Le négationnisme en matière d’épidémie bénéficie d’une riche créativité : l’épidémie n’existe pas ; ce n’est qu’une gripette (version Trump) ; elle n’est pas naturelle mais provient d’un laboratoire , elle a été délibérément fabriquée pour vendre des vaccins ; les vaccins ne servent pas à protéger ; ce sont les vaccins qui donnent la maladie ; les effets secondaires du vaccin sont pires que la maladie ; les vaccins tuent ; les vaccinés propagent la maladie parmi les non-vaccinés , le passe sanitaire ne sert à rien ; le confinement ne sert à rien ; les jeunes ne peuvent pas tomber malades, etc..

Il reste que le négationnisme soulève un problème insoluble : comment un adulte doué d’observation, de logique et de raison, parvient-il à ne pas percevoir la réalité? Celle-ci est contraignante. Si je nie la fermeture d’une porte, je ne parviendrai néanmoins pas à l’ouvrir. Nous connaissons tous des êtres frappés d’irréalisme dans la vie courante. Ils n’arrêtent pas de prendre des décisions manifestement contraires à leurs intérêts. Même certains banquiers mènent leur établissement à la faillite. Des amoureux transis sont délaissés par l’objet de leurs vœux qui ne les a notoirement jamais considérés. Des joueurs se ruinent dans les casinos qui sont organisés manifestement dans ce seul but.

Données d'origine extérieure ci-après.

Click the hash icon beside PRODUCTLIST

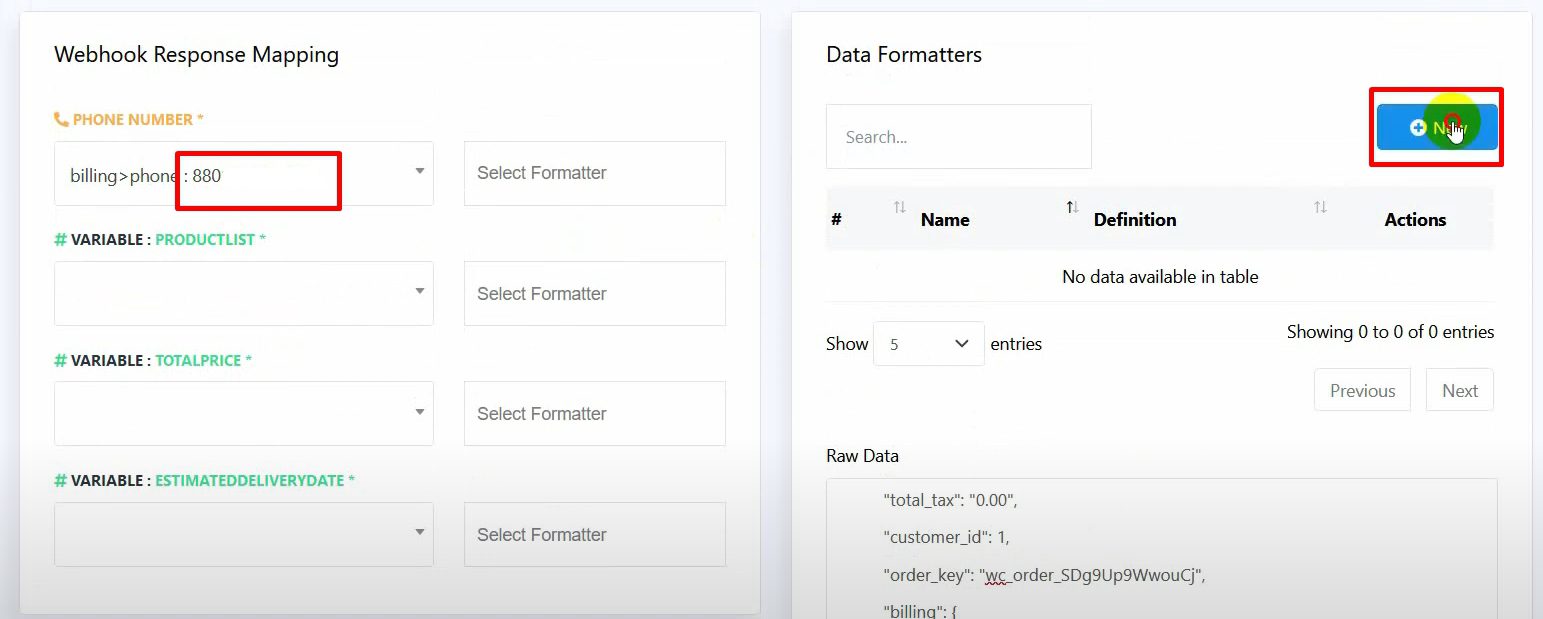click(x=60, y=240)
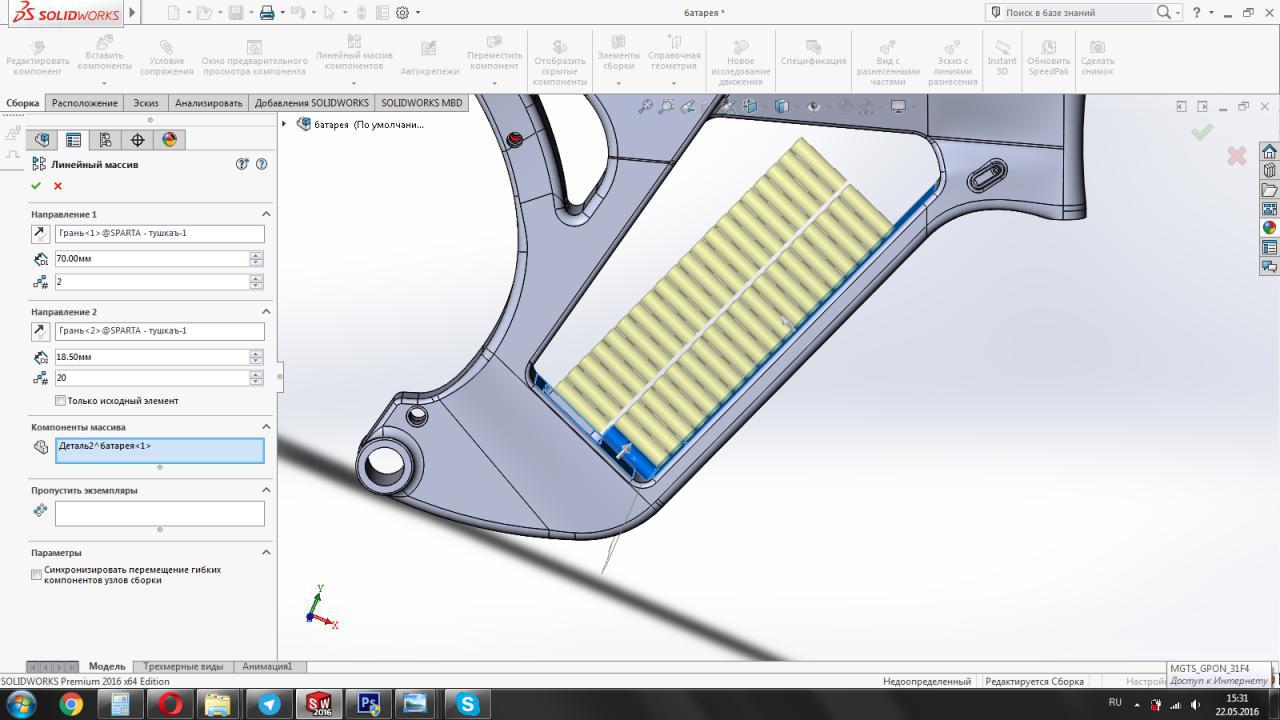Screen dimensions: 1280x720
Task: Switch to 'Трехмерные виды' bottom tab
Action: click(183, 667)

Qui n’a pas été frappé en voyant Trump divaguer par son aspect infantile ? C’est peut-être le secret le plus ignoré des négationnistes. Ils n’ont jamais atteint l’âge adulte, ils ont gardé la fraicheur de l’enfance qui invente des mondes parallèles et qui y croit plus que  le monde réel, ils sont bloqués dans leur développement. Ce serait une affection mentale comme une autre. A ce titre ils méritent respect et protection. L’AI devrait leur attribuer une pension sous condition de leur silence.